Si coincidimos en que dentro de las actividades culturales, el teatro es una de las que más rápidamente podemos reconocer como un hecho social -entre otras cosas porque ocurre en un espacio ocupado colectivamente, porque se dirige a una comunidad con la que busca pensar, a quien interpela y, en palabras de Bertolt Brecht, cuyo sentido “es decir aquello que tiene importancia desde el punto de vista social” que provoque asombro, reflexión y mueva de la inercia al espectador-, en esta versión mutilada del teatro, ¿qué es lo que se estaría rescatando? ¿Qué habría quedado del hecho social, de sus rituales, de su capacidad de activación de pensamiento, de la latencia?

¿Vale la pena “adaptarse” a eso o en verdad en ese tipo de adaptaciones estamos perdiendo un fragmento de humanidad, en la medida en que identificamos humanidad con sociedad y ambas con cultura? Porque, también, convengamos que puestos a responder qué es lo necesario, obviamente ante ese abismo entre vida y muerte en el que se nos pone con los discursos de este presente pandémico, lo único necesario realmente es preservar la vida.
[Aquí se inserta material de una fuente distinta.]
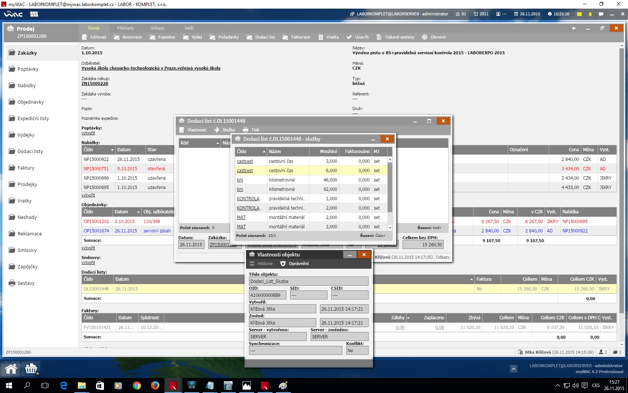628x393 pixels.
Task: Open the castcest link in highlighted row
Action: 245,171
Pero, como ya estamos demasiado lejos de aquellos tiempos prehistóricos, como mucha agua corrió bajo los puentes y mucha cultura construyeron las sociedades en todo momento y lugar (y seguramente seguiremos haciéndolo), ¿cómo nos pensamos con/en/a ese capital construido a lo largo de los siglos? ¿Qué futuro deseamos para la producción cultural?

Pensar (en) la emergencia no es sencillo. En las primeras semanas de la imposición del confinamiento en distintas partes del mundo, todos fuimos ensayando maneras de “adaptarnos” a esto que se entendió como temporario. Armamos rutinas cotidianas en esa larga y diversa variedad de acciones que se han descripto ya muchas veces, ensayamos maneras virtuales para encontrarnos con los otros, para dar clases, para seguir manteniendo vivos los proyectos. Pero con la certeza de que es temporal. De que estas adecuaciones, además, sólo alcanzan a una porción de las sociedades del planeta, ya que otra parte es la que trabaja para que aquello pueda ocurrir, y otro segmento queda excluido de una u otra opción; en suma, las diferencias se profundizan.
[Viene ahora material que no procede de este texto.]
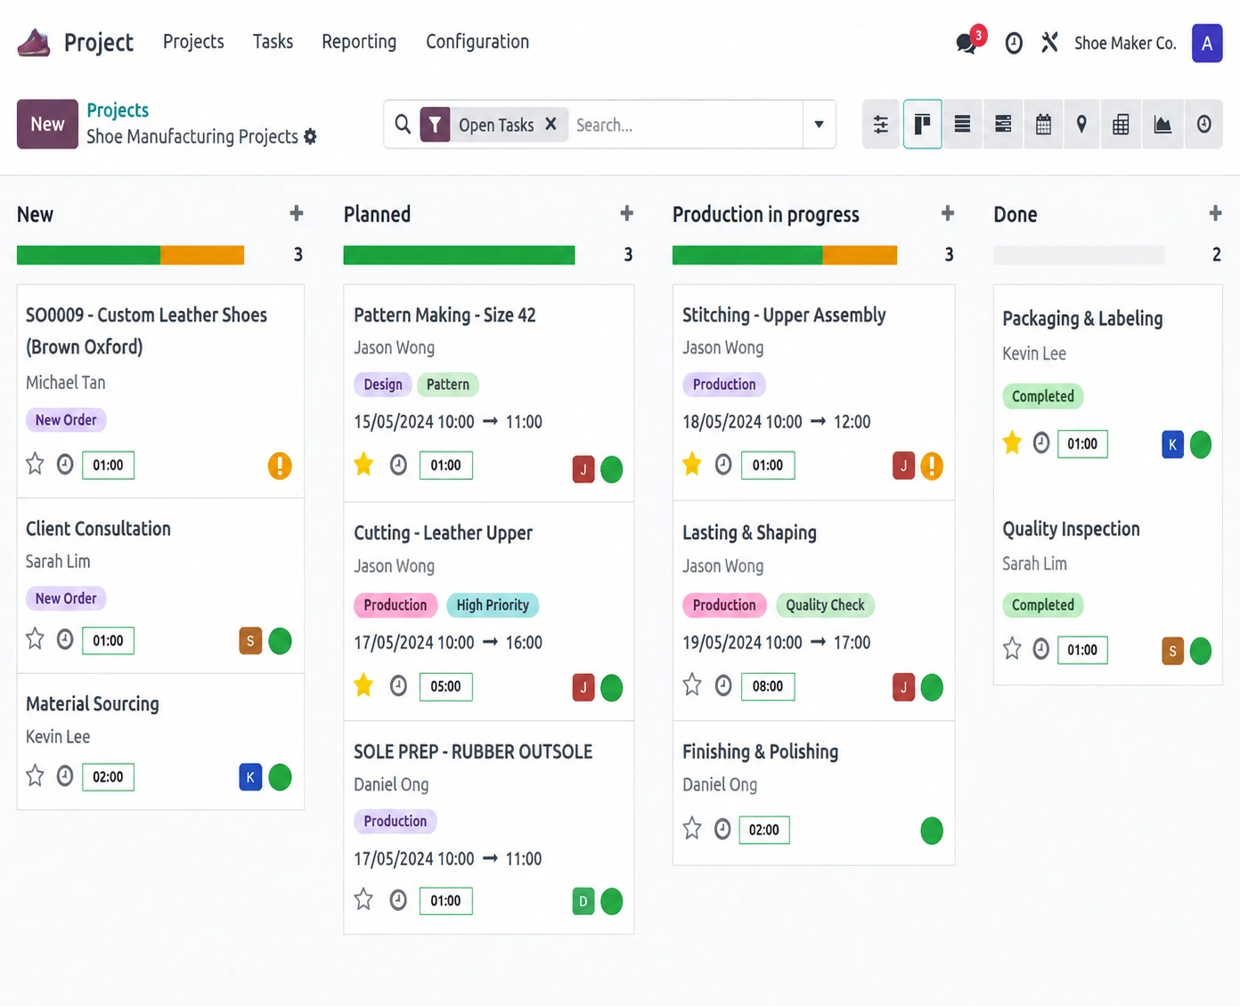This screenshot has height=1006, width=1240.
Task: Open the Reporting menu
Action: 359,42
Entonces, quienes tenemos el privilegio de poder quedarnos en casa, tenemos la responsabilidad de pensar con esta condición de excepción y encontrar las vías para abrir la discusión acerca de lo necesario, sin ponernos esencialistas sino, justamente, socializando la problemática y tratando de encontrar alternativas que sean incluso superadoras de las condiciones preexistentes.

Así, si definimos al teatro desde su condición de hecho social, y pensando en la urgencia, ¿por qué no re-imaginar el espacio público como el lugar para el teatro? ¿Por qué no dejar en suspenso, el tiempo que sea necesario hacerlo, aquellos formatos tradicionales? ¿Cuál es la necesidad de convertir al teatro en un Frankenstein? O es que quizás ya lo era, al menos en términos del “hecho social” entendido como un activador de conciencia crítica y, por tanto, este gesto mutilador lo que hace es mostrar las formas en que el capitalismo reconvierte el espacio para hacer de él un sitio aún más elitista de lo que era.

Quizás el vacío que muestra este nuevo ritmo de butacas en la sala del teatro no sea sólo el que literalmente vemos, sino que lo que en gestos como ese está vacío es el lugar del otro, asignándole al sistema ese lugar pero olvidando que el sistema sin los sujetos no funciona. Entre tanto, el otro sitio vacío en decisiones como esa es el lugar del pensamiento. Entonces: no nos adaptemos, sigamos pensando.

 

Diana Wechsler es historiadora del arte e investigadora principal del CONICET. Es Directora del Departamento de Arte y Cultura de la Universidad Nacional de Tres de Febrero, Argentina.